Studio album by LMFAO
- Released: June 17, 2011
- Recorded: 2009–2011
- Genre: Hip hop
- Length: 37:15
- Labels: Interscope; A&M;

LMFAO chronology
| Party Rock (2009) | Sorry for Party Rocking (2011) |  |

Singles from Sorry for Party Rocking
- "Party Rock Anthem" Released: January 25, 2011; "Champagne Showers" Released: May 26, 2011; "Sexy and I Know It" Released: September 16, 2011; "Sorry for Party Rocking" Released: January 17, 2012;

= Sorry for Party Rocking =

Sorry for Party Rocking is the second and final studio album by American electronic duo LMFAO. It was released on June 17, 2011, physically and digitally by Interscope Records as the follow-up to their debut album Party Rock (2009). "Party Rock Anthem" was the first single released from the album and was an international hit. The second single was "Champagne Showers" and reached number eight in New Zealand, and nine in Australia. It became an international hit, also charting in France, Ireland, and Austria. The third single, "Sexy and I Know It" was released on September 16, 2011. It peaked at number one on the US Billboard Hot 100 and also topped the charts in Australia, Canada, and New Zealand. "Sorry for Party Rocking" was released on January 9, 2012, as the fourth single from the album and peaked at number 8 in Belgium, 16 in France, 18 in Ireland, 19 on the US Pop Songs, 23 in the United Kingdom, 27 in New Zealand, 31 in Canada, 32 in Australia, and 49 on the Billboard Hot 100.

== Release dates ==
The album was released first in New Zealand on June 17, 2011, followed by a UK release on July 18, 2011.

== Critical reception ==

Sorry for Party Rocking received mixed reviews from music critics. The album currently holds a score of 47 out of 100 on Metacritic, based on 13 reviews, indicating "mixed or average reviews". Josh Bush from AllMusic gave it a favorable review, awarding it three and a half out of five stars. He said "Their second album, Sorry for Party Rocking, arrives at exactly the right time and includes exactly the right mix of energy and humor, plus a surprising amount of sincerity." They highlighted "Sorry for Party Rocking", "Party Rock Anthem" and "Champagne Showers".

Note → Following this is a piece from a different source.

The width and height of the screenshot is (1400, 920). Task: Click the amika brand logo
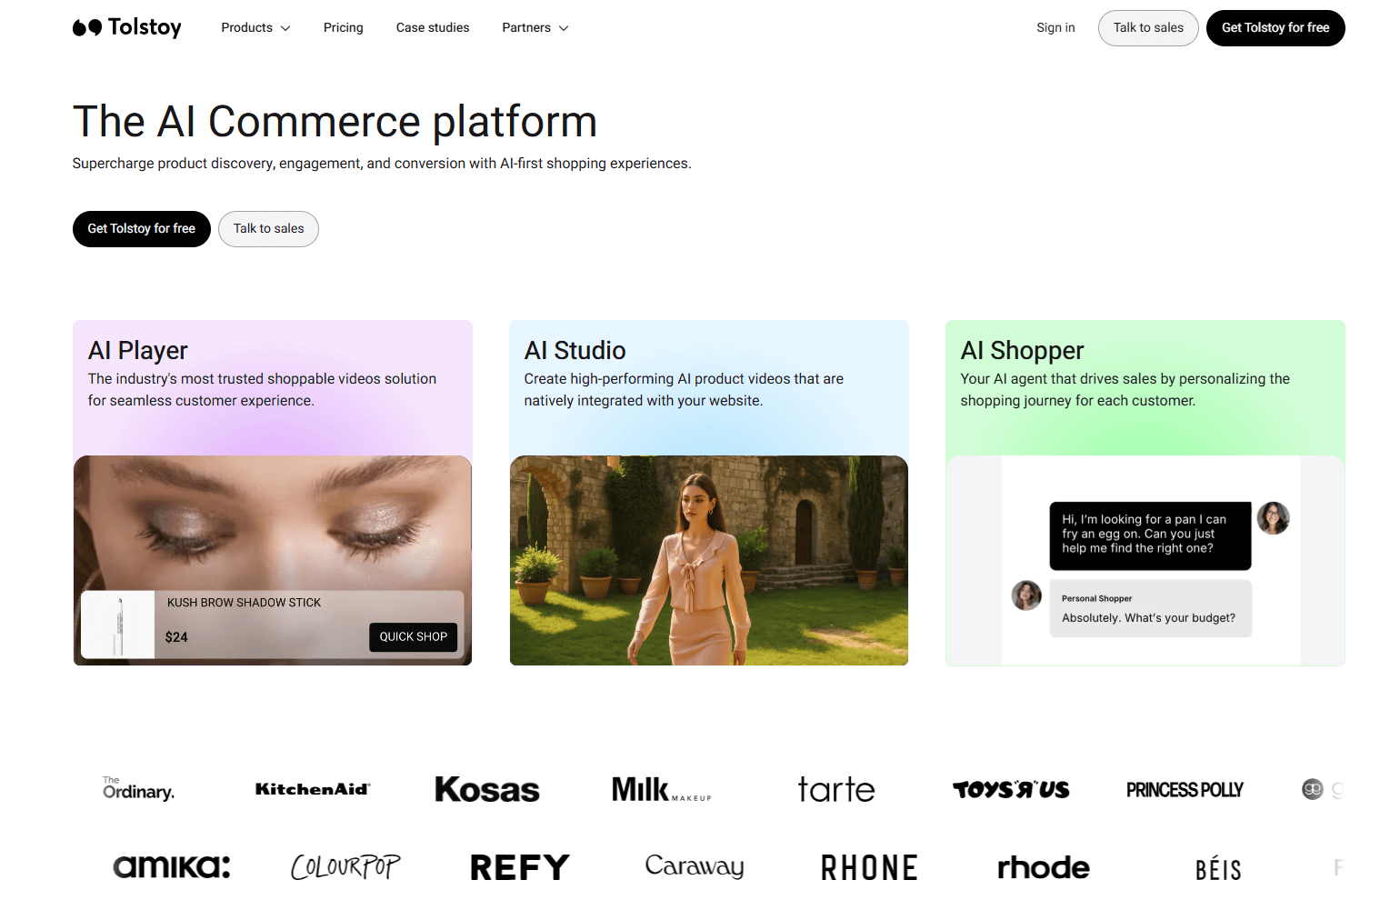tap(171, 866)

Billboard had said prior to the promotion "LMFAO is, of course, not "Sorry for Party Rocking." But the dance duo's sophomore album is "more refined" and more experimental than its 2009 debut, "Party Rock."

British music journal NME were particularly scathing, giving it a score of 0 out of 10. Criticizing the album, Sam Wolfson wrote "... it's not the persistent and aggressive misogyny that is the most soul-destroying thing about the record. Nor is it songs so imbecilic that if you ate a can of Alphabetti Spaghetti you could shit out more intelligent lyrics to a more pleasing tune... It's that... LMFAO understood the pain they would be inflicting on the world and did it anyway."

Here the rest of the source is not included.